No tenía idea de nada.

            Entré, ahora lo recuerdo bien, llamado por una máquina de escribir azul, Olivetti, una edición especial del Mundial de Italia 90, y cuando puse más atención en su escaparate, todo lo demás me llamó inmediatamente a entrar como jalado desde adentro por una fuerza.

            Entré, miré las máquinas, y un viejo salió de la parte de atrás diciendo buen día. Chaleco y camisa de cuadros, me resultaba familiar, pero también me resultaba como cualquier otra persona.

            Preguntó en qué podía ayudarme. Yo lo dije que sólo estaba viendo y que me había llamado la atención esa máquina azul y entonces nos vimos sumergidos en una plática inusual, entre un veinteañero y un señor entrado en los setenta, sobre máquinas de escribir, plumas, el centro de la ciudad y otras tantas cosas que me hicieron igual de bien, ese día en que me pesaba la ausencia de mi abuela, tanto como la caminata errante a la que me había dedicado desde medio día.

            Creo que hablamos cerca de una hora. Cuando me tuve que ir nos estrechamos la mano y me dio una tarjeta, presentándose: Manuel Olivares. Yo, con una formalidad algo exagerada y torpe le devolví el gesto y balbuceé mi nombre.

            –¿Argüelles?—preguntó curioso. –Yo conocí a un Argüelles, tenía una tienda de dulces en la 8.

            — Pepe—le dije—Era mi abuelo.

            Entonces la despedida no sirvió de nada porque que nos quedamos algo así como otra hora platicando, hablando y hablando, de recuerdos que yo no tenía y de cosas que yo no había vivido pero que él me contaba como enseñándome la historia de un país, de mi país, en el que yo vivo y del que sé tan poco.

            Y entonces preguntó si mi abuela todavía vivía. Ahí le conté lo que tenía que contarle.

            Nos impresionamos por las coincidencias y el azar que a veces resulta ser tan exacto.

            Después de un rato nos dimos el abrazo de unos amigos que no sabían que se conocían y salí de su tienda.

            Después de una semana recibí una llamada. Era el Señor Olivares, diciéndome que pasara por su taller cuando pudiera. Lo hice inmediatamente, repitiendo el ritual de la caminata errante.

            Cuando entré, el gusto era evidente. Me invitó a pasar detrás del mostrador y me dijo que le esperara un momento. Él se dirigió a la parte trasera de su taller y después de un rato salió con una bolsa de nylon negra que repetía a manera de patrón el logotipo de Olivetti.
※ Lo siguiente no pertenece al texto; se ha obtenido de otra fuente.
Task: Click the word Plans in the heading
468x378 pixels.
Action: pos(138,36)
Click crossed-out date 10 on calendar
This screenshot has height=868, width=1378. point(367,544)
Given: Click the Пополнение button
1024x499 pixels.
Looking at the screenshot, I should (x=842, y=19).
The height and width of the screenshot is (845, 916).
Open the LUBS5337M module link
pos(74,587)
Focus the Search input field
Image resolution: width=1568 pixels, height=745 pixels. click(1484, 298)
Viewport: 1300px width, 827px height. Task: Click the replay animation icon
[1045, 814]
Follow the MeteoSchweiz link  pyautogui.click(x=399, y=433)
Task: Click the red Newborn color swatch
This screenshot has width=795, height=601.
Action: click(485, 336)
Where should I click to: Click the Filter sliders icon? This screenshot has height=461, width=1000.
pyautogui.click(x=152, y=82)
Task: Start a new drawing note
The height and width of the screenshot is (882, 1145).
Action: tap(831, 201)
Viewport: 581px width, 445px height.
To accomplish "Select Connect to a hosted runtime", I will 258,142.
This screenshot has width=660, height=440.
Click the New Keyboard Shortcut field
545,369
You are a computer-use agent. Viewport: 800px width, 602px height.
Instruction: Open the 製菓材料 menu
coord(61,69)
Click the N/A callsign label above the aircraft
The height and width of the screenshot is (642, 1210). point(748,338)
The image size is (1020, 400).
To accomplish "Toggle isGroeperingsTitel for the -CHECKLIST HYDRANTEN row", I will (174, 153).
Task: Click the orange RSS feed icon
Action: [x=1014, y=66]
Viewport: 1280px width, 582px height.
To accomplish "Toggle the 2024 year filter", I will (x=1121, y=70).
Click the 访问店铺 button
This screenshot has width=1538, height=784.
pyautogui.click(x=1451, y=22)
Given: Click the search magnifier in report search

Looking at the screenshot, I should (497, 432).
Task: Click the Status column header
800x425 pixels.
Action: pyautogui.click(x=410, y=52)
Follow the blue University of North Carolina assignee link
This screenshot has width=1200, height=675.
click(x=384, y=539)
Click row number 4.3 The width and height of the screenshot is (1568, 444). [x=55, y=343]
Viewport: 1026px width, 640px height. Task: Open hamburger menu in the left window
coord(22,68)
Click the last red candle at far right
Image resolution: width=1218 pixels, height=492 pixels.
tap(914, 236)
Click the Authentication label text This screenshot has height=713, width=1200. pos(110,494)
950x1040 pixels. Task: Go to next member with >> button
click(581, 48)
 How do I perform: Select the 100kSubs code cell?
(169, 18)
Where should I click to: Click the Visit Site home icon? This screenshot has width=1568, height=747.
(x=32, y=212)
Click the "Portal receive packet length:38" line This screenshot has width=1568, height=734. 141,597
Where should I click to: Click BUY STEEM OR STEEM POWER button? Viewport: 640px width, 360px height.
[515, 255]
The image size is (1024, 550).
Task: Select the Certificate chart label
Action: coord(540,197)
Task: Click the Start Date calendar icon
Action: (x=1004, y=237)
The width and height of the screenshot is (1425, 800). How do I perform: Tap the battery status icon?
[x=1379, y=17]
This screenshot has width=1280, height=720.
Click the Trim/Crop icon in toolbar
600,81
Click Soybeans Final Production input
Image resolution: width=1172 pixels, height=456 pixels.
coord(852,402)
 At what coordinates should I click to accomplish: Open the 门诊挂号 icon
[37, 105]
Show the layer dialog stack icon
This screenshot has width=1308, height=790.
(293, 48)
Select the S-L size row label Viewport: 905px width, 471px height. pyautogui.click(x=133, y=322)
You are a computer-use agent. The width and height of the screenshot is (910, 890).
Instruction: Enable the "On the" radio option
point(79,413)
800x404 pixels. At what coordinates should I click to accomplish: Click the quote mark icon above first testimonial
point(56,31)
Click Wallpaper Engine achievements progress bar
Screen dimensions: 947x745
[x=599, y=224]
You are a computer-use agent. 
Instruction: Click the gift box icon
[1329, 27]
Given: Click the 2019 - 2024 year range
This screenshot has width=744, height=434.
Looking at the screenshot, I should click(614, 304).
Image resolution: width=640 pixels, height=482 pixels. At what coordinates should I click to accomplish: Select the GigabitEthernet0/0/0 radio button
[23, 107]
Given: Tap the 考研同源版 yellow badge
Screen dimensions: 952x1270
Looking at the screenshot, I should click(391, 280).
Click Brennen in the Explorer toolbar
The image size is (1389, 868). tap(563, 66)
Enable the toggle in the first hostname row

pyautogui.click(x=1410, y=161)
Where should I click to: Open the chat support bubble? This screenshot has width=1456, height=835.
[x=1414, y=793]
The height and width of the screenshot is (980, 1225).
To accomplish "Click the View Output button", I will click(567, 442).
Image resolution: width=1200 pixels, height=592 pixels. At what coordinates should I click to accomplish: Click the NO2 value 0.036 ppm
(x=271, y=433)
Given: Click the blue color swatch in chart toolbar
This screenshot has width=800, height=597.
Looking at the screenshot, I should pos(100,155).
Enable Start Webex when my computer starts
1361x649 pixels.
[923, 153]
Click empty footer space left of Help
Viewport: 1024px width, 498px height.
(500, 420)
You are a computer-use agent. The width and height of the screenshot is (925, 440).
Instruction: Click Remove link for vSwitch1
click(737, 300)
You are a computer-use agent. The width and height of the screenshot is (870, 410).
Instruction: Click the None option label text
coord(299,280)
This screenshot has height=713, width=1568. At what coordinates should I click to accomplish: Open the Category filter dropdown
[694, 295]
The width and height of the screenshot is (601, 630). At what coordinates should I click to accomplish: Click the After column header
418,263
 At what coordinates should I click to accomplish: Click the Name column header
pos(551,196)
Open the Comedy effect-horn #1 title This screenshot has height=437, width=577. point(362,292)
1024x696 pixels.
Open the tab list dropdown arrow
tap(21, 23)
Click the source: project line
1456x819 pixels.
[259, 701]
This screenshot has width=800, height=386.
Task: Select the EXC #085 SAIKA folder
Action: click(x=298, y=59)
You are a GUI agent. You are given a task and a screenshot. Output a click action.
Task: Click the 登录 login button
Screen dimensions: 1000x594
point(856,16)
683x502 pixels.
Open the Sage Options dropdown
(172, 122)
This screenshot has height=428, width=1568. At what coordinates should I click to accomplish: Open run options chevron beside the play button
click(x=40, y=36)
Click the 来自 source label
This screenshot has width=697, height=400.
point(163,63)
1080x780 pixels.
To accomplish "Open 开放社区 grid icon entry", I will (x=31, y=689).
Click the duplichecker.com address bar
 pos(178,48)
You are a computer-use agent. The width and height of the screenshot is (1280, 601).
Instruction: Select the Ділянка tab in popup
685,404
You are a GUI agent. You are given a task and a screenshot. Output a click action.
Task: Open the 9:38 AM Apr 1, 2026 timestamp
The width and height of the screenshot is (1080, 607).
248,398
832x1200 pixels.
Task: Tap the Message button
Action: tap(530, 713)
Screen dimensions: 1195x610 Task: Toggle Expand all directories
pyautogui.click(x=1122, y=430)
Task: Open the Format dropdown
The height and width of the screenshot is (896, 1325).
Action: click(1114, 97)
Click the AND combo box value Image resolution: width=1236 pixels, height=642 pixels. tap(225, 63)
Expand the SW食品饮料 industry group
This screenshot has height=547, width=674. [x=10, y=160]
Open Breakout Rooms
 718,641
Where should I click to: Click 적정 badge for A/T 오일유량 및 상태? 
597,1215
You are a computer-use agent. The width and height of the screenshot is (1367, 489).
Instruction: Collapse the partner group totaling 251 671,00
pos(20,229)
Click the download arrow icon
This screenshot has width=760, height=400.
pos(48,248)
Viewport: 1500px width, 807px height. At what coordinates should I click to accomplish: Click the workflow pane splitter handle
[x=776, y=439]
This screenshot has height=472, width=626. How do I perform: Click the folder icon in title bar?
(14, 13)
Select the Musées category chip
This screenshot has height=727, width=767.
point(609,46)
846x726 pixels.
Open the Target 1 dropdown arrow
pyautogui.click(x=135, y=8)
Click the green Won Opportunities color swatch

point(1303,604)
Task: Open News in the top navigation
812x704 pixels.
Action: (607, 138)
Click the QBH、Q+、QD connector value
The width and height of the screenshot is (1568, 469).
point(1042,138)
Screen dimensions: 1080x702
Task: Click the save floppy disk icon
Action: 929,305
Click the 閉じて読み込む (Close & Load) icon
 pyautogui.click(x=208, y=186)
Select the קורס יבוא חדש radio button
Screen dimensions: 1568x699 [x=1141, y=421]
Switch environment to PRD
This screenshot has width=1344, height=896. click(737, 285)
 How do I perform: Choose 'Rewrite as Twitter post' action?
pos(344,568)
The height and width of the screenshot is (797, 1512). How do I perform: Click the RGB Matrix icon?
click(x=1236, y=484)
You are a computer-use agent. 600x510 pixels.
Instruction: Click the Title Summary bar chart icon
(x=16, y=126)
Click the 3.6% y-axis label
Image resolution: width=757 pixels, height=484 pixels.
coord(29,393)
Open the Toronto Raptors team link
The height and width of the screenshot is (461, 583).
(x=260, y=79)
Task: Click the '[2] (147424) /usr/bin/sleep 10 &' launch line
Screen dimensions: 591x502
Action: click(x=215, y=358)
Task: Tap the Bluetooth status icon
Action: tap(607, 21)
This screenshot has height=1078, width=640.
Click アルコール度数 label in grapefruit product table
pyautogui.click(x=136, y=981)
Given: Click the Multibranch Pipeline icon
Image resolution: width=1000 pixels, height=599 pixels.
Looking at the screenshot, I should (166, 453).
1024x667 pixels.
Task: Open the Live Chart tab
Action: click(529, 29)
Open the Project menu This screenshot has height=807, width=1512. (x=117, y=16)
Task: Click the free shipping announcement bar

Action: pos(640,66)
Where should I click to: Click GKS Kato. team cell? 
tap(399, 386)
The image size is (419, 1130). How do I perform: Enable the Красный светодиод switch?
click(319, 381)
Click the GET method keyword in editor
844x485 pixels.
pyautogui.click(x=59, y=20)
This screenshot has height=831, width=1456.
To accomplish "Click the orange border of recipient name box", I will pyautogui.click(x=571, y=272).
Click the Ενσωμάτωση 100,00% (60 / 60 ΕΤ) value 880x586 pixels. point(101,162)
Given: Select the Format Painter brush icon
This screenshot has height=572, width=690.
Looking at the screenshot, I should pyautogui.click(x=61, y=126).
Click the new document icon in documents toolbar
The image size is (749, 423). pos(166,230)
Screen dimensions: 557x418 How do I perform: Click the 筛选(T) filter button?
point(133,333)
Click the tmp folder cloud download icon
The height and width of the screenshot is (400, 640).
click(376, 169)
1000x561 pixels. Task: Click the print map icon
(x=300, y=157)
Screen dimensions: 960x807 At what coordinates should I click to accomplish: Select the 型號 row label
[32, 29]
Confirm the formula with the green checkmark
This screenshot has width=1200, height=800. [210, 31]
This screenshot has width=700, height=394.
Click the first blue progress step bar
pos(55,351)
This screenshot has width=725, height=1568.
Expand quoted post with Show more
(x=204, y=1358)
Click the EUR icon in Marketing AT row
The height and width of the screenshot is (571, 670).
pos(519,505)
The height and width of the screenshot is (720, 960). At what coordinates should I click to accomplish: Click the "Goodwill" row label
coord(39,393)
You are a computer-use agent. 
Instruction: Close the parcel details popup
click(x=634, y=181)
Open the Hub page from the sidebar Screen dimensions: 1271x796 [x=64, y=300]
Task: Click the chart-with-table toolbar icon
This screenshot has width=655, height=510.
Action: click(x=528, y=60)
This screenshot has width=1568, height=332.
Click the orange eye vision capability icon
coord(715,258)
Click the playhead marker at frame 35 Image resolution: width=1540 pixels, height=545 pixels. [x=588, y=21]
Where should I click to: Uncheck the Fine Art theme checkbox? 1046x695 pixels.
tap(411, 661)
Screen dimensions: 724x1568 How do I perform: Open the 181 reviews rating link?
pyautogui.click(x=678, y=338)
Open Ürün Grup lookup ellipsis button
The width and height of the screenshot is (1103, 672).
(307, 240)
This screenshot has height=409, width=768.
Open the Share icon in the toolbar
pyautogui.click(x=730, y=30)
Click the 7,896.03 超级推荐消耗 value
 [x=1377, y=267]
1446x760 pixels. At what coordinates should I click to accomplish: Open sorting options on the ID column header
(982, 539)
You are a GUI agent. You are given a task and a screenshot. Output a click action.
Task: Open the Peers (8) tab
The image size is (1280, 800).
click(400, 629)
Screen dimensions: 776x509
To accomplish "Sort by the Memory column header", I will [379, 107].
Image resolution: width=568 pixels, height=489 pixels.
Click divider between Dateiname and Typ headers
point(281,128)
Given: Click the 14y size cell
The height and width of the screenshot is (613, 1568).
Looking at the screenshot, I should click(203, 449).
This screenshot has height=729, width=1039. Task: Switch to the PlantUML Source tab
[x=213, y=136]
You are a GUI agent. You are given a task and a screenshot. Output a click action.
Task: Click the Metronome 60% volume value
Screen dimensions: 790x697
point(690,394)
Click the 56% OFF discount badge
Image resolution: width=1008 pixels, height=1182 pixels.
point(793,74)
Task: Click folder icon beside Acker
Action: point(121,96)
            Comenzó a platicarme de mi abuelo, sin decir nada de lo que tenía ahí adentro de la bolsa. Llegó al punto de emocionarse un poco cuando me dijo que cuando él pasaba por la tienda de dulces de la 8 oriente, sin nada más que una moneda en la bolsa, mi abuelo le decía que tomara lo que quisiera. Al parecer aquello se repitió bastante hasta que Olivares y  mi abuelo se tuvieron el cariño mutuo de la frecuencia.

            El agradecimiento y la nostalgia se veían en sus ojos y sus gestos. Fue ahí que me dijo que era por eso, para devolver la generosidad de mi abuelo, que me iba a hacer un regalo. Sacó entonces de la bolsa negra una Olivetti Lettera 22 que me extendió diciendo: Esta es para ti.

            Nuestra amistad atemporal se mantuvo los siguientes años hasta que un día, en una de esas caminatas errantes que me hacían también, me di cuenta que su taller, Casa Olivares, no abría hace mucho tiempo. Cuando pasaba en coche me fijaba también, pero el polvo ya se había acumulado en la cortina de metal.

            Nunca supe de él otra vez.

Apenas, en un cajón, encontré una nota escrita por él y la memoria me pegó como a veces pega el mar cuando hay viento del Norte.

            A él, a Manuel Olivares, le debo la máquina de escribir en la que muchas de las columnas que aquí se leen tienen su inicio y en donde muchos de los borradores de cosas que todavía no tienen forma han sido escritos. También, sin duda alguna, le debo esas ganas grandísimas por escribir que detonaron ese día con su regalo y generosidad sin límites.

            El tiempo siempre encuentra la forma.

            Seguiré contando.

***

PS

Fui a una fiesta de Halloween y me disfracé de adolescente borracho.